## Exercise
Write out the records word for word, starting at the very first line and stopping after the line that contains "Open the three-dot".

## Data rows

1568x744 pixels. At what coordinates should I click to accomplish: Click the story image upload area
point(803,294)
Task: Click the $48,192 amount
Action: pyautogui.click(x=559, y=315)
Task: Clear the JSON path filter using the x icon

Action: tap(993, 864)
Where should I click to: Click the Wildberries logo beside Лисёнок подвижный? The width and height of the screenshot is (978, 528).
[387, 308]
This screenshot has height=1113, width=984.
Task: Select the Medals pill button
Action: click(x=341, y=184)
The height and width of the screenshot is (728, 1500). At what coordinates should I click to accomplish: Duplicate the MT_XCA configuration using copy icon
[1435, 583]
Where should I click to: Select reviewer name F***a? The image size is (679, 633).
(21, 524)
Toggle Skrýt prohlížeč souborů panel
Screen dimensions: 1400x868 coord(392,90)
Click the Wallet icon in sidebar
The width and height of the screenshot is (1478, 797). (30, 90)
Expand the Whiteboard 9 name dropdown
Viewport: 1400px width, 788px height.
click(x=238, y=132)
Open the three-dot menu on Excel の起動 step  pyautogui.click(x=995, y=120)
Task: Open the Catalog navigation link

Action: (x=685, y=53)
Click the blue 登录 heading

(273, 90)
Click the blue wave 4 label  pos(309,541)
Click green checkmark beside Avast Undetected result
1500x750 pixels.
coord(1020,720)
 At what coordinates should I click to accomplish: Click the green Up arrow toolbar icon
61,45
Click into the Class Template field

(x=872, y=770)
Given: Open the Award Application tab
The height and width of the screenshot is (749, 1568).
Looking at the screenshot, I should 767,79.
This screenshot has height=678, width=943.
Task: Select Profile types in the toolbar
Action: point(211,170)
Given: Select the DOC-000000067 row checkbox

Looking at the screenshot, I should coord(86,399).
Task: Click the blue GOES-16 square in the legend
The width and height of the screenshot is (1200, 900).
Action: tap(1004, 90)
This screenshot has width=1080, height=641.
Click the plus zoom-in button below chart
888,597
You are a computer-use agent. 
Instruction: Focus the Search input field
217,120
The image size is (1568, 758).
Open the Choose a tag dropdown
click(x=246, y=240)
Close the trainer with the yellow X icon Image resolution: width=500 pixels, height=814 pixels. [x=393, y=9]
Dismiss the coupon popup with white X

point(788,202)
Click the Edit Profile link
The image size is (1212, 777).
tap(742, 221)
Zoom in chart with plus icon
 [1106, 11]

## Response to this exercise
1568x744 pixels. At what coordinates should I click to accomplish: Click the story image upload area
point(803,294)
Task: Click the $48,192 amount
Action: pyautogui.click(x=559, y=315)
Task: Clear the JSON path filter using the x icon

Action: tap(993, 864)
Where should I click to: Click the Wildberries logo beside Лисёнок подвижный? The width and height of the screenshot is (978, 528).
[387, 308]
This screenshot has height=1113, width=984.
Task: Select the Medals pill button
Action: click(x=341, y=184)
The height and width of the screenshot is (728, 1500). At what coordinates should I click to accomplish: Duplicate the MT_XCA configuration using copy icon
[1435, 583]
Where should I click to: Select reviewer name F***a? The image size is (679, 633).
(21, 524)
Toggle Skrýt prohlížeč souborů panel
Screen dimensions: 1400x868 coord(392,90)
Click the Wallet icon in sidebar
The width and height of the screenshot is (1478, 797). (30, 90)
Expand the Whiteboard 9 name dropdown
Viewport: 1400px width, 788px height.
click(x=238, y=132)
Open the three-dot menu on Excel の起動 step  pyautogui.click(x=995, y=120)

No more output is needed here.